_MATERIAL FOR THIS TASK_.

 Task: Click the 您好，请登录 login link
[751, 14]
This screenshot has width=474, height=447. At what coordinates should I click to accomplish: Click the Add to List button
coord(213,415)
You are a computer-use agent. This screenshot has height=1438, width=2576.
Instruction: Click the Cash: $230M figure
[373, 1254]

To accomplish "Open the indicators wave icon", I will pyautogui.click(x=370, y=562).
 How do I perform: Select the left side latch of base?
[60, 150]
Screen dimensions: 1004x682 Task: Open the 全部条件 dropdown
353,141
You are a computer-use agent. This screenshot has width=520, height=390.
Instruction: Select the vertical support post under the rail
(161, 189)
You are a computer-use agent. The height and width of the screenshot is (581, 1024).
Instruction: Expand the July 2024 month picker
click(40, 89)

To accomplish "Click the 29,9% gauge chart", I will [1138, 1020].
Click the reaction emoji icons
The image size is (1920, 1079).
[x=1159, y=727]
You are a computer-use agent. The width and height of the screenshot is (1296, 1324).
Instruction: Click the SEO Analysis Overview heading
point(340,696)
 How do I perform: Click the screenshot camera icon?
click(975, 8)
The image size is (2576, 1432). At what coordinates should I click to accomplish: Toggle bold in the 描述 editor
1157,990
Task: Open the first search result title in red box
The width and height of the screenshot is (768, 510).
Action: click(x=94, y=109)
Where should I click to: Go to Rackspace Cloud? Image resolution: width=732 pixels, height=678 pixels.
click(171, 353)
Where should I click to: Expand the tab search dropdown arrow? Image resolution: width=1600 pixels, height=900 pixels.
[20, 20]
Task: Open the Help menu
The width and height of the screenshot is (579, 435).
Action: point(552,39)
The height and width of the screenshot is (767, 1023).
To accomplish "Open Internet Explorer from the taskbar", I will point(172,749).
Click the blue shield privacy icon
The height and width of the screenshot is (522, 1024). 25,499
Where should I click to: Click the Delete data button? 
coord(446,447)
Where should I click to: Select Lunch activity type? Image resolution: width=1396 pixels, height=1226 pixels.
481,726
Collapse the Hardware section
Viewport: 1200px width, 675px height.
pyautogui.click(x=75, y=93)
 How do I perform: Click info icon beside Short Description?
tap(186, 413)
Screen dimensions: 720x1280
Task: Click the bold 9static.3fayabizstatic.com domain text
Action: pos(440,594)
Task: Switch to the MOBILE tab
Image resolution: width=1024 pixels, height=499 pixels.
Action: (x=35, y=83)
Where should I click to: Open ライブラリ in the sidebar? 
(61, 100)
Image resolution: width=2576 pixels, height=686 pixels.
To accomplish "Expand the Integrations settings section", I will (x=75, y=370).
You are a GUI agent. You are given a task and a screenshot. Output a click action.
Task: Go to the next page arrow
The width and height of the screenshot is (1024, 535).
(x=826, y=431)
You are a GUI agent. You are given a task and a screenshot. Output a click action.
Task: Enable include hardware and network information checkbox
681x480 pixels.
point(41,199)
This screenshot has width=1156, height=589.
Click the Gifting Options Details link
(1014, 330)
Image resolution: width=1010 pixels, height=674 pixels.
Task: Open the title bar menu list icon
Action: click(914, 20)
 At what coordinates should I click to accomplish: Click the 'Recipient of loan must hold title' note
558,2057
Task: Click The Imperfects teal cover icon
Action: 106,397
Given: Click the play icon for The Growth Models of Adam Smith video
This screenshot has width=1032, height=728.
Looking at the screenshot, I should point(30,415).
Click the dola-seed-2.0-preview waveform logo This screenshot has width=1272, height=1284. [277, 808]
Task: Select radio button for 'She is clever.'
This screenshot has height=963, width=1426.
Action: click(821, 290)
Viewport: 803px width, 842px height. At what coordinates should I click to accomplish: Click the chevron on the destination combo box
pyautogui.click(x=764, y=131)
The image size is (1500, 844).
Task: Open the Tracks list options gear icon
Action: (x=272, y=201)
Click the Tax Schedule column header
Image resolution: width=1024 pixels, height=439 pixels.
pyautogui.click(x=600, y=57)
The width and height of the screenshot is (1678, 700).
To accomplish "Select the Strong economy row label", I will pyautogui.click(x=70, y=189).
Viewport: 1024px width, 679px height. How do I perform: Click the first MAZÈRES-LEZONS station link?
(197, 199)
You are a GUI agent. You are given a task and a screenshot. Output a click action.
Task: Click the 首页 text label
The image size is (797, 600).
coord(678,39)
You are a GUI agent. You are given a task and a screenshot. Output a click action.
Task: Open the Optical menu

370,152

_WORK ITEM_. Determine how many lines of the material above contain "computer", and give that number with no other words.

_RESPONSE FOR THIS EXERCISE_. 4